Of course, this is absolute nonsense. It’s outright political pusillanimity.
There are many backbench MPs that I know who would love to raise the issue of abortion but fear that they would lose their next nomination if they did so.
The Liberal government misleadingly calls the murder of the unborn as “reproductive rights” or even having the gall to suggest abortion is enshrined in the Charter of Rights.
Aren’t you sick of this government’s euphemisms for killing? Abortion does not promote a woman’s health; it is a dangerous procedure for the woman and almost always causes deep psychological scars.
Aren’t we getting our priorities and values backward and our sanity displaced by progressives who have lost all sense of reality?
It shouldn’t require an excess of perspicacity to realize that abortion is a controversial issue and should be open for continued debate. It is not a “settled” issue as the left likes to insist. Any medical procedure that results in death, be it abortion or euthanasia, should be both controversial and debatable.
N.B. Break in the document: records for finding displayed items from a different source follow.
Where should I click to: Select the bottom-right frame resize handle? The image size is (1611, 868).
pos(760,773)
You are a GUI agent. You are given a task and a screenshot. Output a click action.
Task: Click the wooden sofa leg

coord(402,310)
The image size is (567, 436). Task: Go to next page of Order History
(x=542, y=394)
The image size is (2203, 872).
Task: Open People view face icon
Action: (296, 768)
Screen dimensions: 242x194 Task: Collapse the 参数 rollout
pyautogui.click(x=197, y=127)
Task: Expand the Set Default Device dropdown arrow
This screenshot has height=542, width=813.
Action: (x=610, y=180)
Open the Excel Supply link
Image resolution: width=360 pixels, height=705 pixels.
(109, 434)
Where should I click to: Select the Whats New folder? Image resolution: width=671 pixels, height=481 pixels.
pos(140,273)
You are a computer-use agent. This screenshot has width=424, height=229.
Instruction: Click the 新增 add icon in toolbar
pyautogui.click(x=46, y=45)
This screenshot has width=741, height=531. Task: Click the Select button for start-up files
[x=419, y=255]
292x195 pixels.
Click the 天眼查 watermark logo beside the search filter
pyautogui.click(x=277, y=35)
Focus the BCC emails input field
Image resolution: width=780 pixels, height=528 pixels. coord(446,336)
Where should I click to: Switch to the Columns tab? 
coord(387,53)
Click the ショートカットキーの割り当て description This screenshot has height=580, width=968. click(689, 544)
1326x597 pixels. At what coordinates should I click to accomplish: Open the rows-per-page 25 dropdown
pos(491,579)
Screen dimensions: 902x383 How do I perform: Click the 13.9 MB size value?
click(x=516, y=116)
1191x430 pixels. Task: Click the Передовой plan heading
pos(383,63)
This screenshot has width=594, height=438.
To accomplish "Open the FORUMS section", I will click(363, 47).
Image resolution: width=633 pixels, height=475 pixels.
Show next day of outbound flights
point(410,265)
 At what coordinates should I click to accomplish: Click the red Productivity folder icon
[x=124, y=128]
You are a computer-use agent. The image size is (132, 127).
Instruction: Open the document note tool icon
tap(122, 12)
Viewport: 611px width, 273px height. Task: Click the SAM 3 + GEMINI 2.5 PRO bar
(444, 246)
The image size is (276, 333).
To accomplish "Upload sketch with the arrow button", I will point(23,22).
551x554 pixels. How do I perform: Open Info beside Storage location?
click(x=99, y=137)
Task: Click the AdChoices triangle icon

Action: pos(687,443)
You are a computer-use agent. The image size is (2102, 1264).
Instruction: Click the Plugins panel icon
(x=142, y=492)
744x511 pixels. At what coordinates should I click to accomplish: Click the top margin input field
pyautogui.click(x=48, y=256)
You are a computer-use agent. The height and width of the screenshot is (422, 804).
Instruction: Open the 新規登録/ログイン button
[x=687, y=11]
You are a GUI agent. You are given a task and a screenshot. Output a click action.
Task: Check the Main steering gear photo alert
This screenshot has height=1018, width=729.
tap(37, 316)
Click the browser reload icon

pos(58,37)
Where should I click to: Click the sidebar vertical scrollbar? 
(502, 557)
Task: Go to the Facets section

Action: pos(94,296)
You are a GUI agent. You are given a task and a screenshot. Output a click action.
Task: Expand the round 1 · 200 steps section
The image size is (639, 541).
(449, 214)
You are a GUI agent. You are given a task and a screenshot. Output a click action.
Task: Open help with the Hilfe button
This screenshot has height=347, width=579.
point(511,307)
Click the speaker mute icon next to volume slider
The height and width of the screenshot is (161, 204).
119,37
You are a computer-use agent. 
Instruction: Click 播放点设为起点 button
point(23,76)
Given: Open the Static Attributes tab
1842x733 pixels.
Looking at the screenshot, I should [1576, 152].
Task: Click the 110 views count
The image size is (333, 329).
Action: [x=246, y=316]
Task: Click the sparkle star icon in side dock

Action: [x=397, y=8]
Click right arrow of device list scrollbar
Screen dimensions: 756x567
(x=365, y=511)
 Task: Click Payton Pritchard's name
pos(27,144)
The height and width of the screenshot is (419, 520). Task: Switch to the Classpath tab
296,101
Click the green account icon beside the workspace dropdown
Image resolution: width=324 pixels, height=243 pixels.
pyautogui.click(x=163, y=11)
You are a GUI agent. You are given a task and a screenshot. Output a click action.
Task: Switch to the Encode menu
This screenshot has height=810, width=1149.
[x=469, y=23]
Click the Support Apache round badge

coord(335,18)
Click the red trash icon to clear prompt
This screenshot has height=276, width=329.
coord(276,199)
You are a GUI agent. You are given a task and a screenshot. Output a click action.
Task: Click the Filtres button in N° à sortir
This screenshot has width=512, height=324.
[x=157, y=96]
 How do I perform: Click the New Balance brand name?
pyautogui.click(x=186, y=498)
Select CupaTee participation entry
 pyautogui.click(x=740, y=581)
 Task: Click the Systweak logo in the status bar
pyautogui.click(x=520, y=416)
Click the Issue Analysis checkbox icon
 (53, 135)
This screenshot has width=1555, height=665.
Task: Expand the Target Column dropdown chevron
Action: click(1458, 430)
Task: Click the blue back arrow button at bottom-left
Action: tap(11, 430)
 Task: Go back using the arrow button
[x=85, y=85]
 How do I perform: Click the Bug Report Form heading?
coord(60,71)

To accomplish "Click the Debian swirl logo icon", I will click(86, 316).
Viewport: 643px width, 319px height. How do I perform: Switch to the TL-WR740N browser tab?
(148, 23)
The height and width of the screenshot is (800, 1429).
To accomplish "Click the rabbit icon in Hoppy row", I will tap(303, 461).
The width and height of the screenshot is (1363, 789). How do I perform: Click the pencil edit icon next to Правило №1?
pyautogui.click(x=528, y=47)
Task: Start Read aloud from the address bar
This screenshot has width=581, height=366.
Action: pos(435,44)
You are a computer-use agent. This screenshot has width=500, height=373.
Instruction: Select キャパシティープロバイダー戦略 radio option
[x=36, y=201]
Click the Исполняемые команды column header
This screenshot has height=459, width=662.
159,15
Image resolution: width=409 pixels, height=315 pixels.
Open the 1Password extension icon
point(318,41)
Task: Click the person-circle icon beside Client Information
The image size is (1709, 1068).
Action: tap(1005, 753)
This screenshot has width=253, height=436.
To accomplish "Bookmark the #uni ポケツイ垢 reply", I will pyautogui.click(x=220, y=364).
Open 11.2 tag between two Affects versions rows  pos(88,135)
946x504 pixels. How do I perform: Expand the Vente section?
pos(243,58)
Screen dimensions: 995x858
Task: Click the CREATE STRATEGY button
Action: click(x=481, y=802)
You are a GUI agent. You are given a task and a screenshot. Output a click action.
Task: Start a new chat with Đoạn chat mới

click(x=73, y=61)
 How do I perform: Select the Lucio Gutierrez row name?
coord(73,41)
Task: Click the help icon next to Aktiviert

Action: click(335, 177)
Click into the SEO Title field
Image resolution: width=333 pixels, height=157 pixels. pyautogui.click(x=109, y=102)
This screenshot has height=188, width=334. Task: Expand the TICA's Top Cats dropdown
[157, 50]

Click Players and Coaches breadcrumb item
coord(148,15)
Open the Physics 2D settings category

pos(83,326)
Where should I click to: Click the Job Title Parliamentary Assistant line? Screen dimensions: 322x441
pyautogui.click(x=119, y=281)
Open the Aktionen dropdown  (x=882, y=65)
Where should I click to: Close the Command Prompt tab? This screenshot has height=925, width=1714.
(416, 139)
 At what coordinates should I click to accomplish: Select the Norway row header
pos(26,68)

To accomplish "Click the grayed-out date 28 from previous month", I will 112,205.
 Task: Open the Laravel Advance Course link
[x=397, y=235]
If we allow the abortion death industry to continue its work with full government consent, the state can continue to encroach upon that most basic freedom: our right to life.
But if you can’t remember a Calgary that didn’t punish abortion protesters and promote drag queen shows for children, can you imagine a Canada where abortion is not celebrated but at the very least is a difficult choice? Can you remember when we didn’t glamorize drag queens and parade them in front of children, sexualizing these tender beings long before they ought to be concerned about such things?
Calgary and much of Canada are apparently not offended by men pretending to be women and exposing themselves to elementary school kids. They are offended by parents who demand this sexualization and abuse of children stop immediately because no one with a working brain can actually justify this sort of approach any more than they could send children to the local strip club on a field trip.
Calgary is offended by abortion protests—it has been limiting these for years, beginning with hospitals.
And the city is really offended by a picture of an aborted fetus because that is the reality of what they are promoting.
When it opposes evil, the truth can be both overwhelming and transformative. These images represent that truth, and Calgary—like many Canadian cities—doesn’t want to see it because evil best operates in the dark.